* WORK TO BE COMPLETED *
The required output is the complete listing, copied word for word.

* STORED DATA *
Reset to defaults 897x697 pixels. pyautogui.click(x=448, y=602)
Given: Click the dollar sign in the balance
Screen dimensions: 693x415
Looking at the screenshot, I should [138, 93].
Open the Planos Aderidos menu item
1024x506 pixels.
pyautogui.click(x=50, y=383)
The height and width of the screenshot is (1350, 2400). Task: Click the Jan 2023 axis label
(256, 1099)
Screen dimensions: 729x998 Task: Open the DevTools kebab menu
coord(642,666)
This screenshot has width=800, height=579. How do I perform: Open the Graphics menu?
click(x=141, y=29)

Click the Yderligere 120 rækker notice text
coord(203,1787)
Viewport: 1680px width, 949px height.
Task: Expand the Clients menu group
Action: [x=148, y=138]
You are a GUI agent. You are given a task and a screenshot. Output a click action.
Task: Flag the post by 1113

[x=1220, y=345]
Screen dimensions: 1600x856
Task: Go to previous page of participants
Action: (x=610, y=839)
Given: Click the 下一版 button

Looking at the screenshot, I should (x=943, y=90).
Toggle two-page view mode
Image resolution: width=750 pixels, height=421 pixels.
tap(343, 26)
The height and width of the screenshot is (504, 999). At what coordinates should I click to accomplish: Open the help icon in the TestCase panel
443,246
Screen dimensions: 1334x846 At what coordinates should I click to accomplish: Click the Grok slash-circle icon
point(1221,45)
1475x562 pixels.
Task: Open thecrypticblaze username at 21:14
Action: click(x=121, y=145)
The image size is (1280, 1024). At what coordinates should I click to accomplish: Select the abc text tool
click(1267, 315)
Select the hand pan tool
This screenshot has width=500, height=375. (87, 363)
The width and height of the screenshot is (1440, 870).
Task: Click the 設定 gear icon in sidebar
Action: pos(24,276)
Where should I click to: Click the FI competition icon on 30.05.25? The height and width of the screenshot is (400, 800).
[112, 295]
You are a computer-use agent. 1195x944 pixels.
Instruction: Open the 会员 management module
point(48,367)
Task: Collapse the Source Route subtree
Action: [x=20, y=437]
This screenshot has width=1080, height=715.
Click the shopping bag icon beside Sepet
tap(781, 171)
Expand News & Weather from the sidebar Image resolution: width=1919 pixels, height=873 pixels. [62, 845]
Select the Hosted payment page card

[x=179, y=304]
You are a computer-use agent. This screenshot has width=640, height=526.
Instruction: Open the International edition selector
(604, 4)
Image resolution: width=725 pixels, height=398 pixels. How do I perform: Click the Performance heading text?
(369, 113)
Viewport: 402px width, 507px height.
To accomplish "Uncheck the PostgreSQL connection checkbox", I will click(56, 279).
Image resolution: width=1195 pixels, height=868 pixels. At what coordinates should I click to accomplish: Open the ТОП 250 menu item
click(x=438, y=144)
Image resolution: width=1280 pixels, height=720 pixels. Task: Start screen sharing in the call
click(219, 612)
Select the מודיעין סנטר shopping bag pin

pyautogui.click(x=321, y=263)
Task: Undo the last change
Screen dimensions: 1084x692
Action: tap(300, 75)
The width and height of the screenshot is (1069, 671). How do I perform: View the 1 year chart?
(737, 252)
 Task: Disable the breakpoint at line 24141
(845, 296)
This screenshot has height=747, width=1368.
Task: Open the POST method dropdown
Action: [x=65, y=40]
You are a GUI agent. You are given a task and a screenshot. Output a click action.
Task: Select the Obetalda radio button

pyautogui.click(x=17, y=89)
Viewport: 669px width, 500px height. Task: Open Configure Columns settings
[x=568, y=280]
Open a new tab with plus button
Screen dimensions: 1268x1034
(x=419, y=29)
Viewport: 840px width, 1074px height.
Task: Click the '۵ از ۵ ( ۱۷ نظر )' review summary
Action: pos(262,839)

* SOLUTION TO THE PROBLEM *
Reset to defaults 897x697 pixels. pyautogui.click(x=448, y=602)
Given: Click the dollar sign in the balance
Screen dimensions: 693x415
Looking at the screenshot, I should [138, 93].
Open the Planos Aderidos menu item
1024x506 pixels.
pyautogui.click(x=50, y=383)
The height and width of the screenshot is (1350, 2400). Task: Click the Jan 2023 axis label
(256, 1099)
Screen dimensions: 729x998 Task: Open the DevTools kebab menu
coord(642,666)
This screenshot has width=800, height=579. How do I perform: Open the Graphics menu?
click(x=141, y=29)

Click the Yderligere 120 rækker notice text
coord(203,1787)
Viewport: 1680px width, 949px height.
Task: Expand the Clients menu group
Action: [x=148, y=138]
You are a GUI agent. You are given a task and a screenshot. Output a click action.
Task: Flag the post by 1113

[x=1220, y=345]
Screen dimensions: 1600x856
Task: Go to previous page of participants
Action: (x=610, y=839)
Given: Click the 下一版 button

Looking at the screenshot, I should (x=943, y=90).
Toggle two-page view mode
Image resolution: width=750 pixels, height=421 pixels.
tap(343, 26)
The height and width of the screenshot is (504, 999). At what coordinates should I click to accomplish: Open the help icon in the TestCase panel
443,246
Screen dimensions: 1334x846 At what coordinates should I click to accomplish: Click the Grok slash-circle icon
point(1221,45)
1475x562 pixels.
Task: Open thecrypticblaze username at 21:14
Action: click(x=121, y=145)
The image size is (1280, 1024). At what coordinates should I click to accomplish: Select the abc text tool
click(1267, 315)
Select the hand pan tool
This screenshot has width=500, height=375. (87, 363)
The width and height of the screenshot is (1440, 870).
Task: Click the 設定 gear icon in sidebar
Action: pos(24,276)
Where should I click to: Click the FI competition icon on 30.05.25? The height and width of the screenshot is (400, 800).
[112, 295]
You are a computer-use agent. 1195x944 pixels.
Instruction: Open the 会员 management module
point(48,367)
Task: Collapse the Source Route subtree
Action: [x=20, y=437]
This screenshot has width=1080, height=715.
Click the shopping bag icon beside Sepet
tap(781, 171)
Expand News & Weather from the sidebar Image resolution: width=1919 pixels, height=873 pixels. [62, 845]
Select the Hosted payment page card

[x=179, y=304]
You are a computer-use agent. This screenshot has width=640, height=526.
Instruction: Open the International edition selector
(604, 4)
Image resolution: width=725 pixels, height=398 pixels. How do I perform: Click the Performance heading text?
(369, 113)
Viewport: 402px width, 507px height.
To accomplish "Uncheck the PostgreSQL connection checkbox", I will click(56, 279).
Image resolution: width=1195 pixels, height=868 pixels. At what coordinates should I click to accomplish: Open the ТОП 250 menu item
click(x=438, y=144)
Image resolution: width=1280 pixels, height=720 pixels. Task: Start screen sharing in the call
click(219, 612)
Select the מודיעין סנטר shopping bag pin

pyautogui.click(x=321, y=263)
Task: Undo the last change
Screen dimensions: 1084x692
Action: tap(300, 75)
The width and height of the screenshot is (1069, 671). How do I perform: View the 1 year chart?
(737, 252)
 Task: Disable the breakpoint at line 24141
(845, 296)
This screenshot has height=747, width=1368.
Task: Open the POST method dropdown
Action: [x=65, y=40]
You are a GUI agent. You are given a task and a screenshot. Output a click action.
Task: Select the Obetalda radio button

pyautogui.click(x=17, y=89)
Viewport: 669px width, 500px height. Task: Open Configure Columns settings
[x=568, y=280]
Open a new tab with plus button
Screen dimensions: 1268x1034
(x=419, y=29)
Viewport: 840px width, 1074px height.
Task: Click the '۵ از ۵ ( ۱۷ نظر )' review summary
Action: pos(262,839)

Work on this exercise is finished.